# What you are asked to do
Please format the data from the line with "[button] (667, 21)" up to and including the line with "Viajes (196, 14)" as a JSON list of strings, one string per line, with blank lines left out.

● ● ● ● ●

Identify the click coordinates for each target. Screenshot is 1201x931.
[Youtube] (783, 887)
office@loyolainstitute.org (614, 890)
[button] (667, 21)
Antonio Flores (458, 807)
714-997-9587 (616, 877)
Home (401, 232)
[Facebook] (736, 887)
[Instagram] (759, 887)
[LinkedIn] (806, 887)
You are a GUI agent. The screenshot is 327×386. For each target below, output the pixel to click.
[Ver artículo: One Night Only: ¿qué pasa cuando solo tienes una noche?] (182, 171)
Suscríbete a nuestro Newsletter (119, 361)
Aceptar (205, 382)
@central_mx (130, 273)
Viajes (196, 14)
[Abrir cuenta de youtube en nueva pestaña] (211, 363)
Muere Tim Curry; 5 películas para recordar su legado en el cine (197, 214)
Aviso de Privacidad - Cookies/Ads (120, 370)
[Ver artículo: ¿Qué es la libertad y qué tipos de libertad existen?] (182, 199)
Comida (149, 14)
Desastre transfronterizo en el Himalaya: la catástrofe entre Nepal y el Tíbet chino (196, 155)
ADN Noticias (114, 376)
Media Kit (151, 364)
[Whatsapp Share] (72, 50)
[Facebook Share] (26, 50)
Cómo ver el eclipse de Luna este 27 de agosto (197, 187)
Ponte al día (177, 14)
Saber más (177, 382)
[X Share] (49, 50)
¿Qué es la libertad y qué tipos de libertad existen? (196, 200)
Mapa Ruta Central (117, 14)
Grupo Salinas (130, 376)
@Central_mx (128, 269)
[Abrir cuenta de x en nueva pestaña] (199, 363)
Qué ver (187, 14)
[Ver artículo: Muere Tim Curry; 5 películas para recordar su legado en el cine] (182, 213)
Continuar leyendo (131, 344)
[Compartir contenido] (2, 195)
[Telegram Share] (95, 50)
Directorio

● ● ● ● ●

# Answer to this problem
[
  "[button] (667, 21)",
  "Antonio Flores (458, 807)",
  "714-997-9587 (616, 877)",
  "Home (401, 232)",
  "[Facebook] (736, 887)",
  "[Instagram] (759, 887)",
  "[LinkedIn] (806, 887)",
  "You are a GUI agent. The screenshot is 327×386. For each target below, output the pixel to click.",
  "[Ver artículo: One Night Only: ¿qué pasa cuando solo tienes una noche?] (182, 171)",
  "Suscríbete a nuestro Newsletter (119, 361)",
  "Aceptar (205, 382)",
  "@central_mx (130, 273)",
  "Viajes (196, 14)"
]